2) a cronologia da dor, uma vez que se sabe que quanto mais precoce for a falência após a cirurgia original mais provável é a presença de infeção.
3) a presença de marcadores inflamatórios, como velocidade de sedimentação (VS) e proteína C reativa (PCR).
Se todos os parâmetros anteriormente descritos forem negativos, a probabilidade de infeção é extremamente reduzida e outros motivos para a dor devem ser exaustivamente procurados.
Se a suspeita se mantiver, a melhor alternativa diagnóstica pré-operatória é a recolha de liquido sinovial (i.e. da própria articulação) para estudo. No caso específico do joelho, essa colheita pode ser feita de forma simples em ambulatório, mas no caso de outras articulações (ex. anca ou ombro) pode ser necessário realizar esse procedimento com apoio de ecografia ou mesmo no bloco com apoio de radioscopia.
(fig 4)
O líquido obtido deve ser enviado não só para pesquisa direta de bactérias, ou seja, estudo microbiológico, mas também para análises que meçam a resposta do organismo à eventual presença de bactérias. Isto porque, devido à infeção por formação de biofilme, muitas vezes não existem bactérias livres no liquido sinovial e o estudo microbiológico é negativo mesmo perante uma infeção.

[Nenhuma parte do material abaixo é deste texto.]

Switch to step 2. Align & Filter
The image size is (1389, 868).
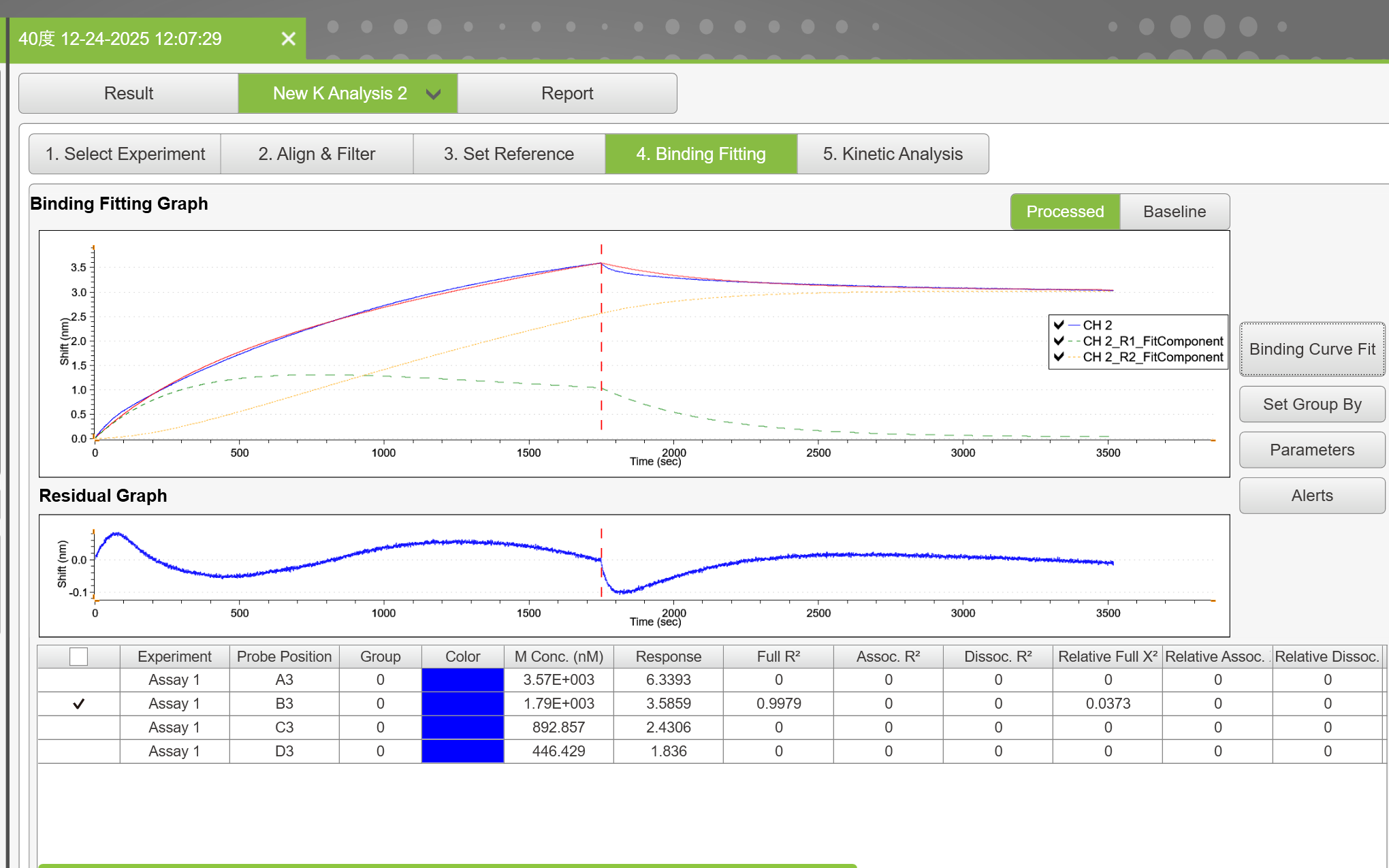tap(317, 154)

Para medir a resposta do organismo, o teste mais frequentemente utilizado é a contagem diferencial de leucócitos (que são as células responsáveis por combater infeções no organismo humano), embora também possam ser utilizados uma série de outros marcadores como a esterase leucocitária, calprotectina ou alfa-defensina.
No caso de não ser possível colher líquido para analisar (no joelho esta situação é pouco frequente mas acontece mais comumente noutras articulações como por exemplo na anca) pode ser necessário realizar outros exames como biópsias percutâneas que devem, obrigatoriamente, ser realizadas em ambiente absolutamente estéril, ou seja no bloco operatório e com apoio de radioscopia. (fig 5)
Apesar da realização otimizada do estudo pré-operatório, não é infrequente que só se chegue ao diagnóstico definitivo (i.e. está ou não está infetado? Qual a(s) bactéria(s) responsável pela infeção? Qual a sensibilidade a antibióticos dessa(s) bactéria(s)?) após a cirurgia de revisão de prótese.
Para além do estudo microbiológico, também o estudo histológico pode ajudar a determinar a presença ou não de infeção, embora não ofereça informação sobre qual a bactéria presente ou quais os antibióticos mais indicados.
Na esmagadora maioria das situações, o tratamento de uma infeção de prótese implica algum tipo de tratamento cirúrgico associado a antibióticos dirigidos à(s) bactéria(s) identificada(s).
Essa cirurgia pode passar apenas por uma limpeza cirúrgica se a infeção acontecer numa fase aguda, ou por uma cirurgia de revisão se a infeção for diagnosticada numa fase crónica.
Nestes casos a abordagem mais tradicional é a revisão em dois tempos: numa primeira cirurgia retira-se a protese infetada e coloca-se um espaçador que não só mantém alguma função como transporta altas doses de antibiótico para ajudar a curar a infeção. Algum tempo depois, quando a infeção está curada volta a operar-se para colocar uma nova prótese.
Com a experiência e aumentar do conhecimento nesta área, nos últimos anos tem sido possível reduzir significativamente o intervalo de tempo entre as duas cirurgias e em alguns casos selecionados pode mesmo ser possivel realizar o tratamento numa única cirurgia, ou seja, revisão em um tempo.